DescriptiveConcepts

GregorHagedorn - Tue Aug 28 2007 - Version 1.16
Parent topic: SddContents

SDD Part 0: Introduction and Primer to the SDD Standard

3.17 Descriptive concepts.

Descriptive Concepts in SDD comprise terminological and ontological elements used in descriptions that extend the simple characters and states defined in the <Characters> element. Core descriptive concepts include score modifiers, grouping concepts used in character trees, and "global" (re-useable) states.

Score modifiers are data elements used to modify a standard score (code) in a coded description. For example, flowers in Viola odorata are normally violet but rarely white. In a coded description, the state "white" of the character "Flower colour" can be annotated with the modifer "rarely". The modifer and its meaning are defined in <DescriptiveConcepts>.

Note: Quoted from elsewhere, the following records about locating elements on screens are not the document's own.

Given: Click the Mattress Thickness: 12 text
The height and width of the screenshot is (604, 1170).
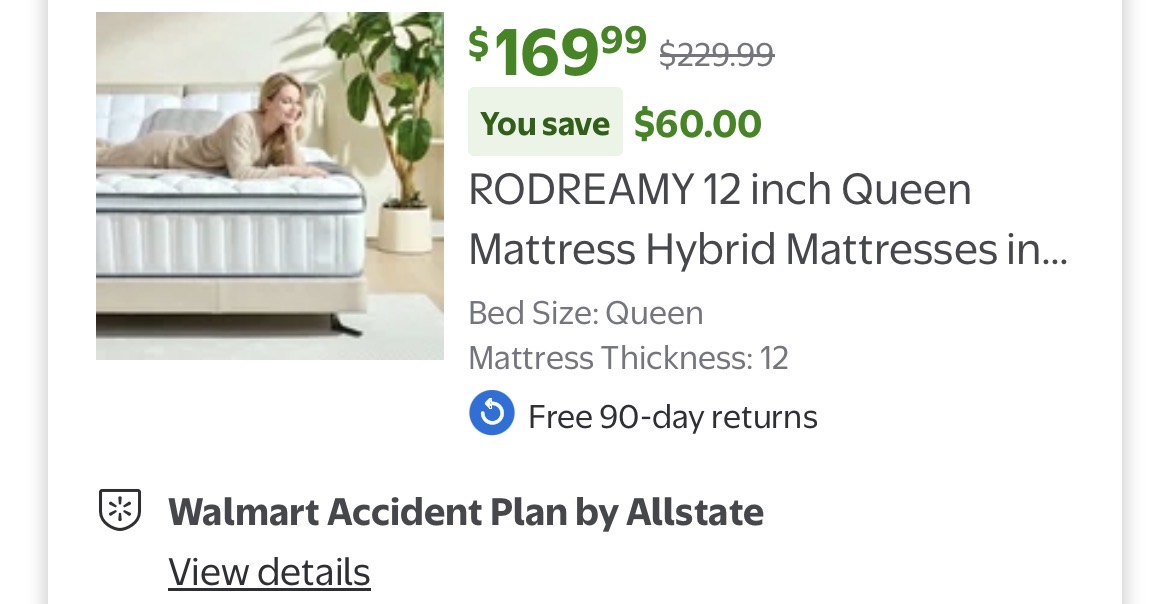Looking at the screenshot, I should click(628, 357).
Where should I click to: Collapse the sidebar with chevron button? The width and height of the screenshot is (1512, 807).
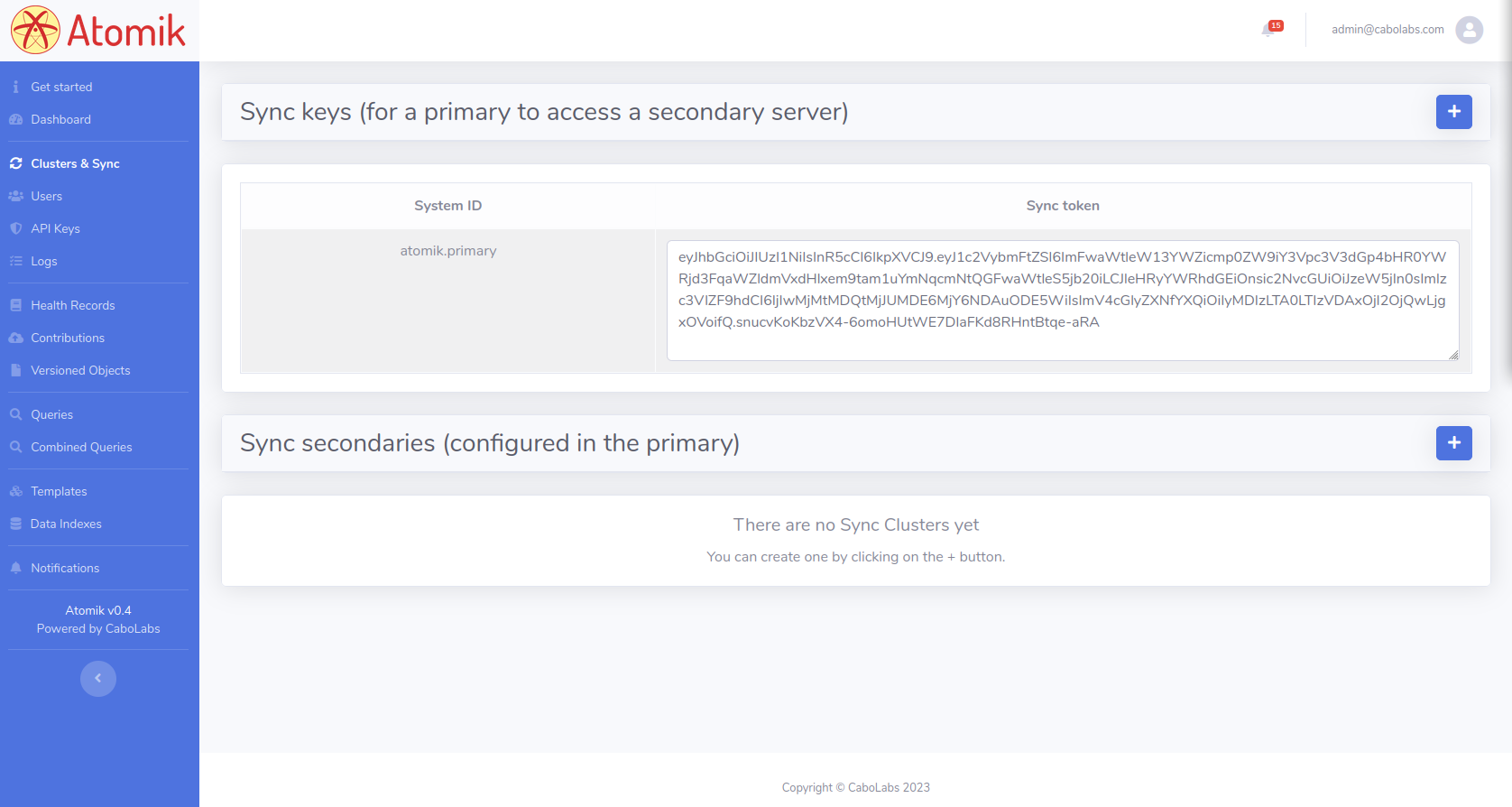click(98, 679)
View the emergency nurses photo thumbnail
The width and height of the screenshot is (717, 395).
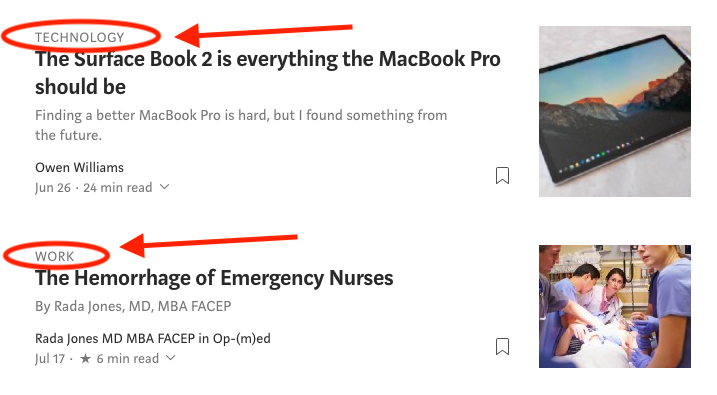pyautogui.click(x=615, y=306)
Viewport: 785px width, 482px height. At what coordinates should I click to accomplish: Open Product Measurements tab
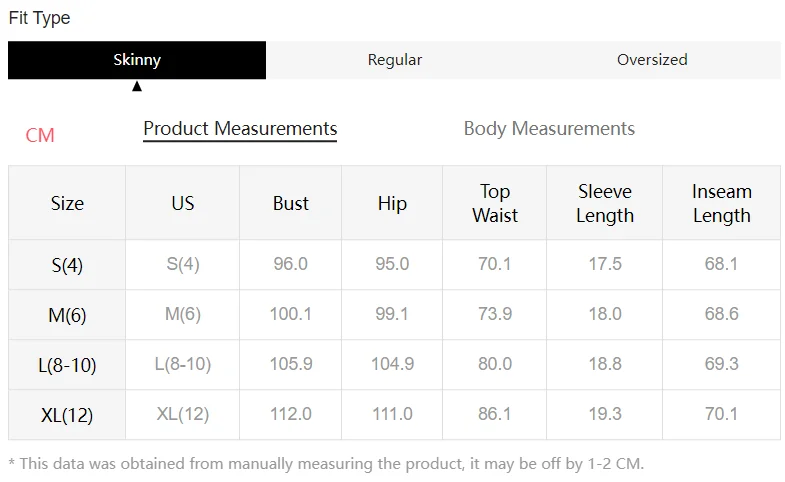(x=240, y=129)
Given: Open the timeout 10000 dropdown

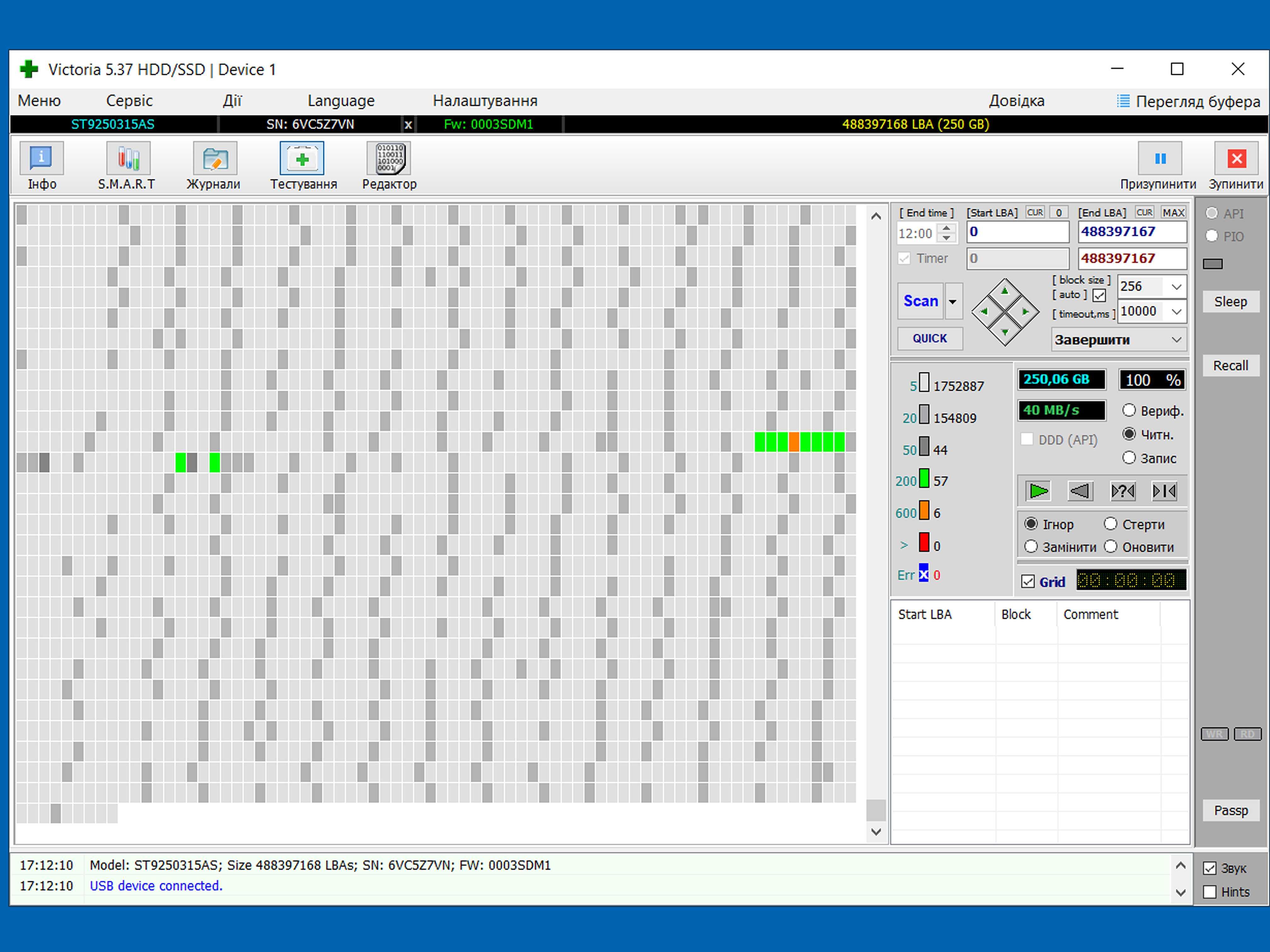Looking at the screenshot, I should [1176, 312].
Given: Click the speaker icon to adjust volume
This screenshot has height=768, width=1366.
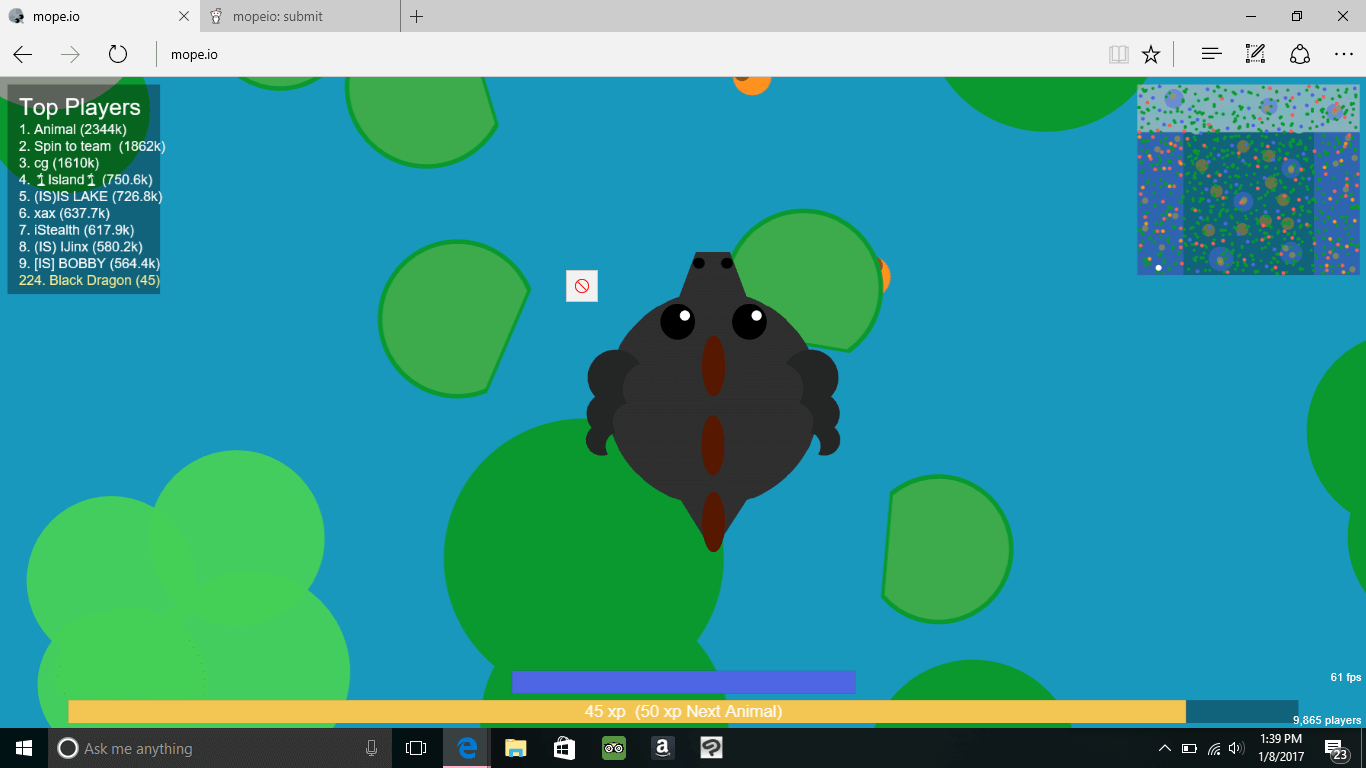Looking at the screenshot, I should (x=1237, y=748).
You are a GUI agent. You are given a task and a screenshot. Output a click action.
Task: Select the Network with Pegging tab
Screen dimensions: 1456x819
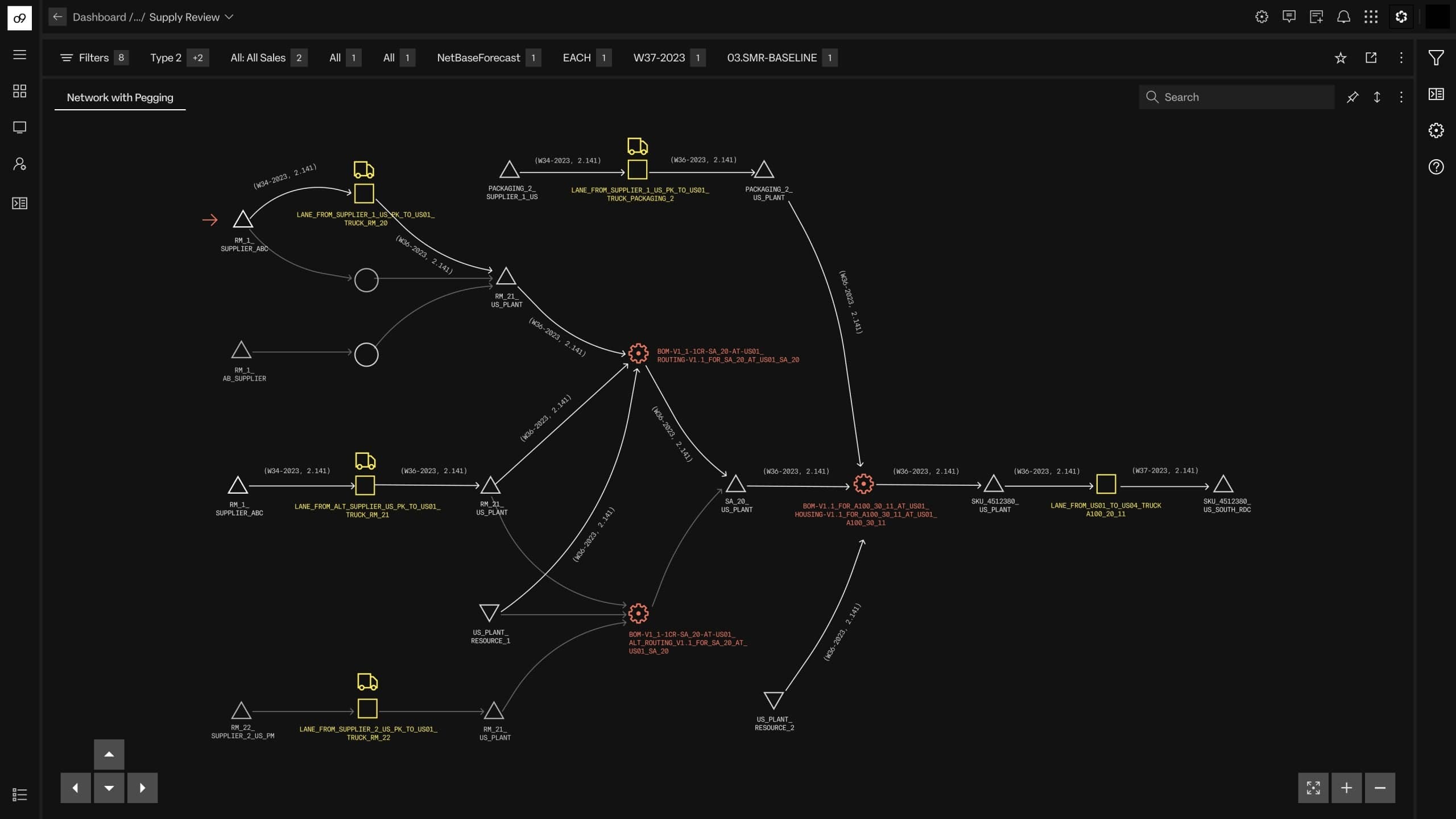pos(120,97)
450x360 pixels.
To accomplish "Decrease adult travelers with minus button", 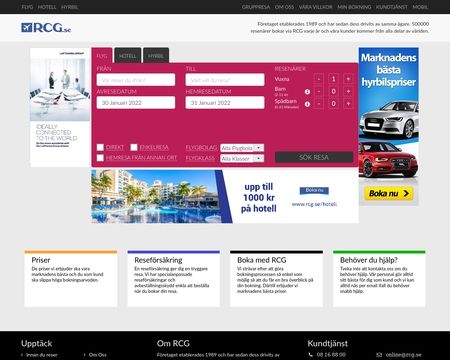I will coord(319,79).
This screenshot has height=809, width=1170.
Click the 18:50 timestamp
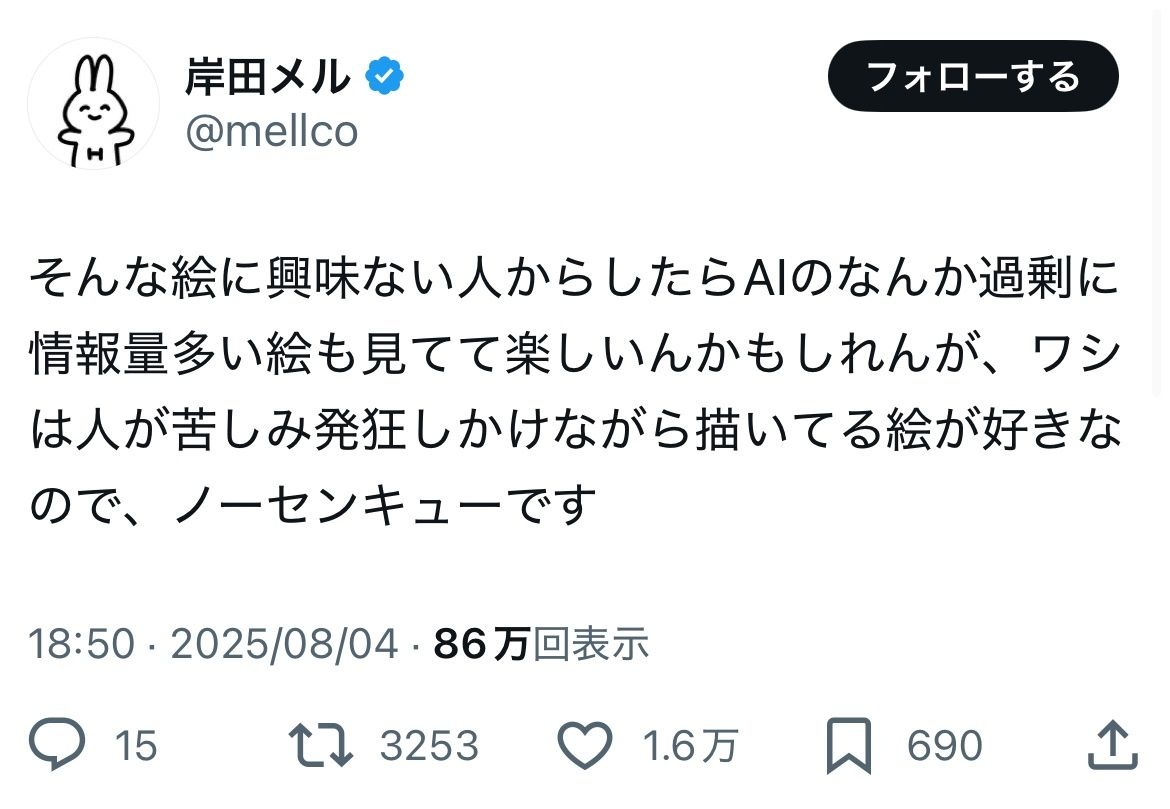coord(80,645)
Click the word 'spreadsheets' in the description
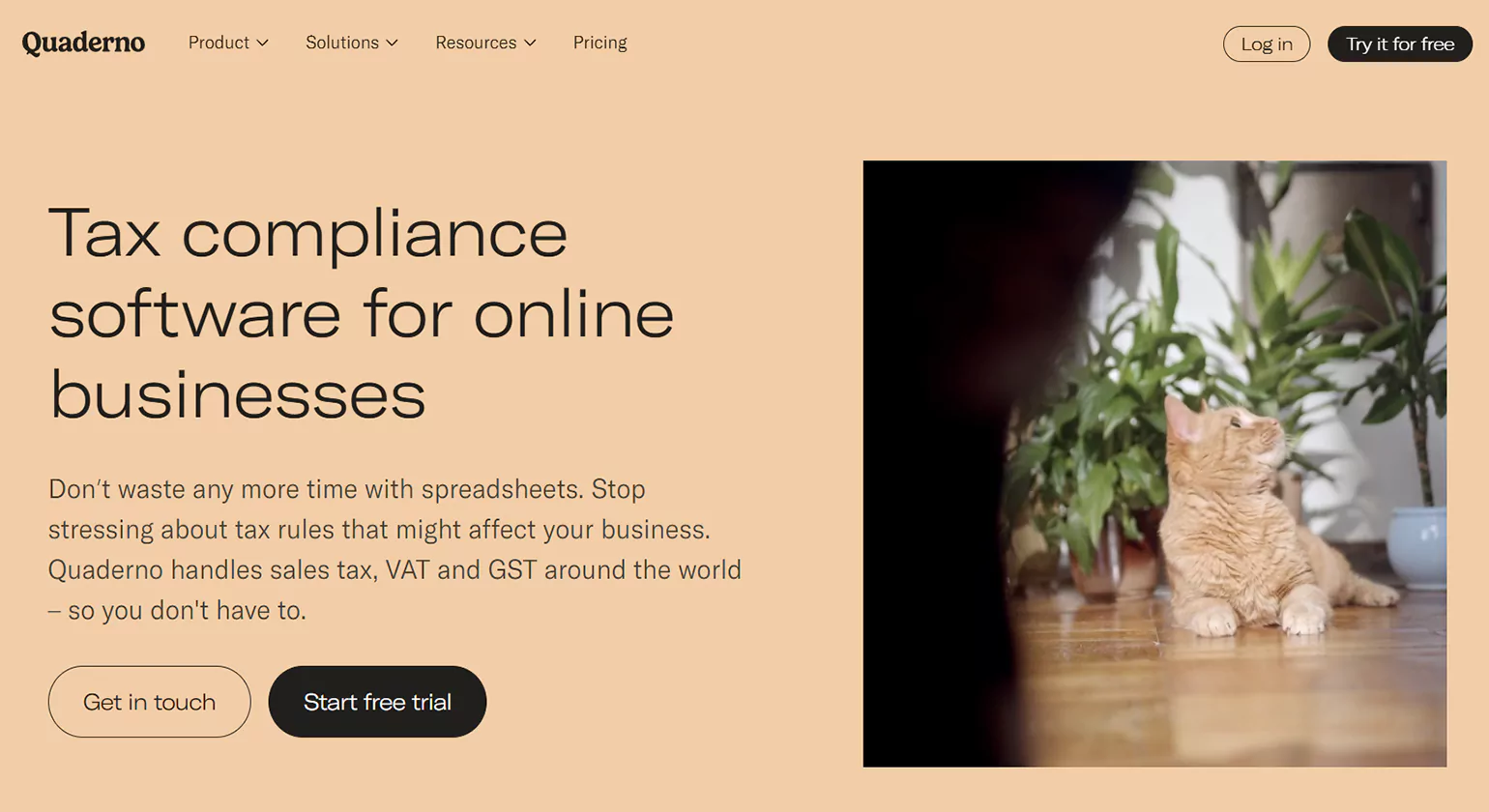The image size is (1489, 812). pos(502,489)
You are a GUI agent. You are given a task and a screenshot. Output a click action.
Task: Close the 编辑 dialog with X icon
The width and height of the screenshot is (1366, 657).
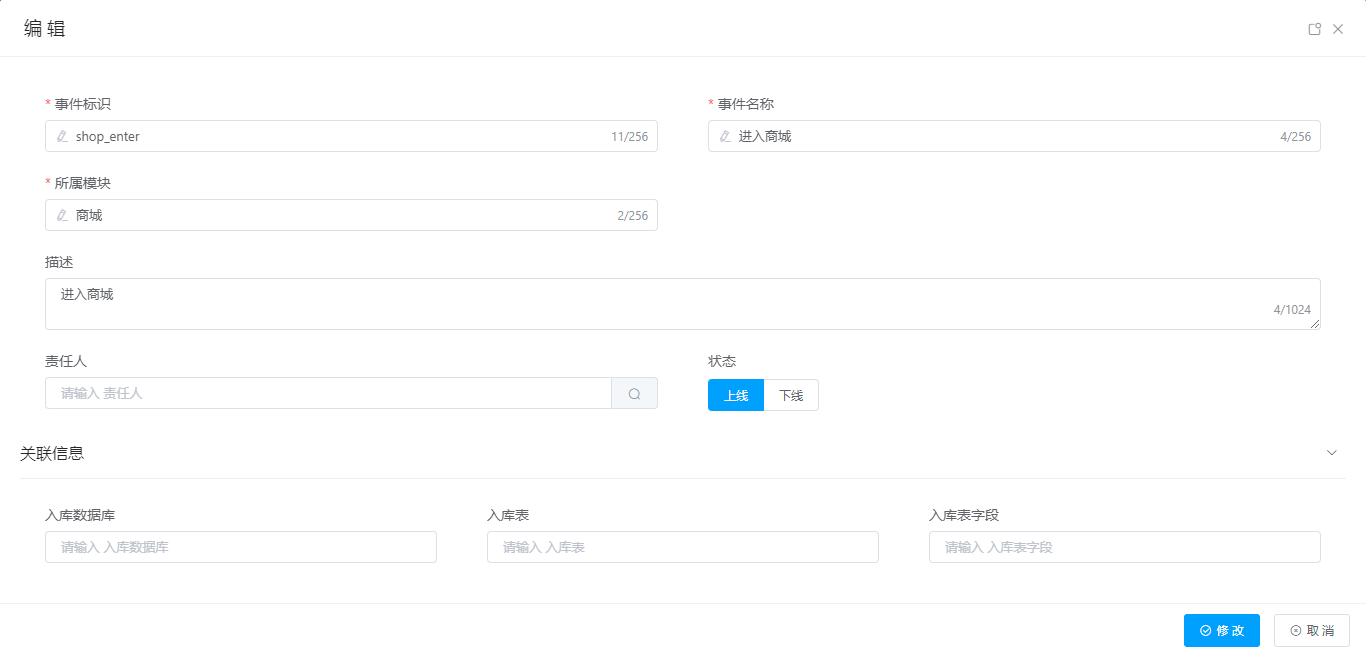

Grouping concepts are used when characters (defined in <Characters>) are arranged into character trees (in <CharacterTrees>). For example, the characters "Eye colour" and "Eye shape" may be arranged under the grouping concept "Eyes". The concept is defined in <DescriptiveConcepts> and referenced in <CharacterTrees>.

Global states are states used in multiple places in a character list. For example, the states "blue" and "white" may be used to describe both scales and fins in descriptions of fish. The states may be defined in <DescriptiveConcepts> then referenced for several characters in <Characters>.

3.17.1 Data modifier definitions.

In SDD all modifiers for probability (e.g. "possibly"), frequency (e.g. "rarely"), degree (e.g. "strongly"), timing (e.g. "when mature"), location (e.g. "at the base"), etc. are centrally managed using the <Modifers> element.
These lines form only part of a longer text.